Der Begriff »New Work« geht auf den deutsch-amerikanischen Philosophen und Sozialwissenschafter Frithjof Bergmann zurück, der in den 1970er-Jahren ein Konzept entwickelte, das eine nachhaltige, menschenzentrierte und zukunftsorientierte Arbeitsumgebung zum Ziel hatte. Im Zuge der Globalisierung und Digitalisierung wurde dieses Konzept weiterentwickelt.

New Work bezeichnet ein neues Verständnis von Arbeit, das nicht nur veränderte Strukturen und Prozesse beinhaltet – auch das klassische Rollenverständnis von Mitarbeiter*innen und Führungskräften wird aufgehoben. Die Beschäftigten sollen ihre persönlichen und fachlichen Stärken entfalten können und sich mit dem Unternehmen identifizieren. 

New Work umfasst fünf zentrale Dimensionen:

  1. Technologie: Neue digitale Technologien ermöglichen neue Arbeitsmethoden, die auf Zusammenarbeit, Effizienz und Flexibilität ausgerichtet sind. Arbeitsabläufe werden optimiert und gleichzeitig die Kommunikation und Transparenz verbessert.

  2. Arbeitsstruktur: Hierarchien und Arbeitsstrukturen werden neu definiert. Durch flexible Organisationsstrukturen können Arbeitsweisen individuell angepasst werden, Agilität wird gefördert. Mitarbeiter*innen arbeiten autonomer und effizienter zusammen, übernehmen aber auch mehr Verantwortung.

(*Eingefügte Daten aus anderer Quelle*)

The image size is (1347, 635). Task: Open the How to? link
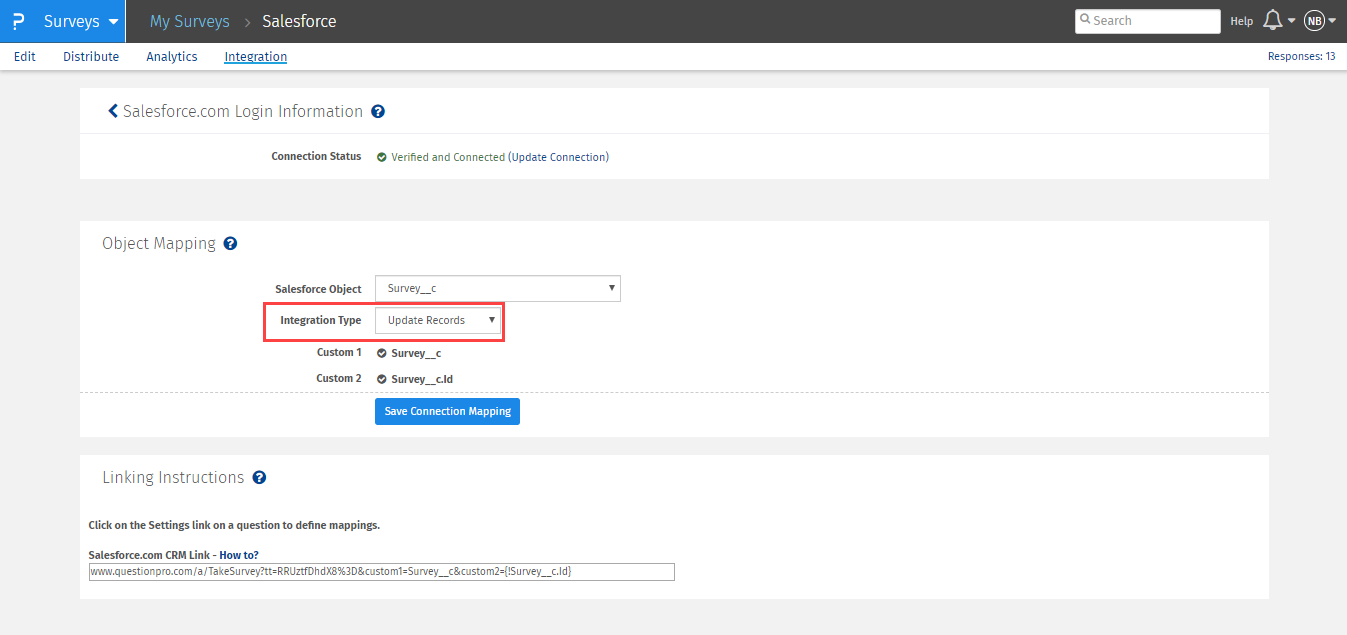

  3. Arbeitsplatzgestaltung: Die physische Umgebung spielt eine wichtige Rolle bei der Gestaltung einer angenehmen Arbeitsatmosphäre. Das New-Work-Konzept sieht Arbeitsplätze vor, die funktional sind, Komfort bieten und Kreativität, Innovation und Zusammenarbeit fördern.

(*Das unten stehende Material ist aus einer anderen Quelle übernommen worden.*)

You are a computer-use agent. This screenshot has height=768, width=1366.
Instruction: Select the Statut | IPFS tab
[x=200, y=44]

  4. Unternehmenskultur: New Work versteht Führung als partnerschaftlich, empathisch und unterstützend. Führungskräfte fungieren nicht als alleinige Entscheidungsträger, sondern als Coaches und Mentor*innen, die ihre Teams auf Augenhöhe unterstützen. Mitarbeiter*innen sollen ihre Potenziale voll ausschöpfen können. Eine offene, transparente und vertrauensbasierte Unternehmenskultur ist die Basis dafür.

  5. Work-Life-Balance: Das Gleichgewicht zwischen Beruf und Privatleben soll das Wohlbefinden der Mitarbeiter*innen steigern. Vor allem Maßnahmen zur Vereinbarkeit von Familie und Arbeit unterstützen die Zufriedenheit. Was Arbeitszeitregelungen – Viertagewoche, Homeoffice, fixe Dienstpläne – anbelangt, fallen die Bedürfnisse und Wünsche der Mitarbeiter*innen allerdings oft sehr unterschiedlich aus.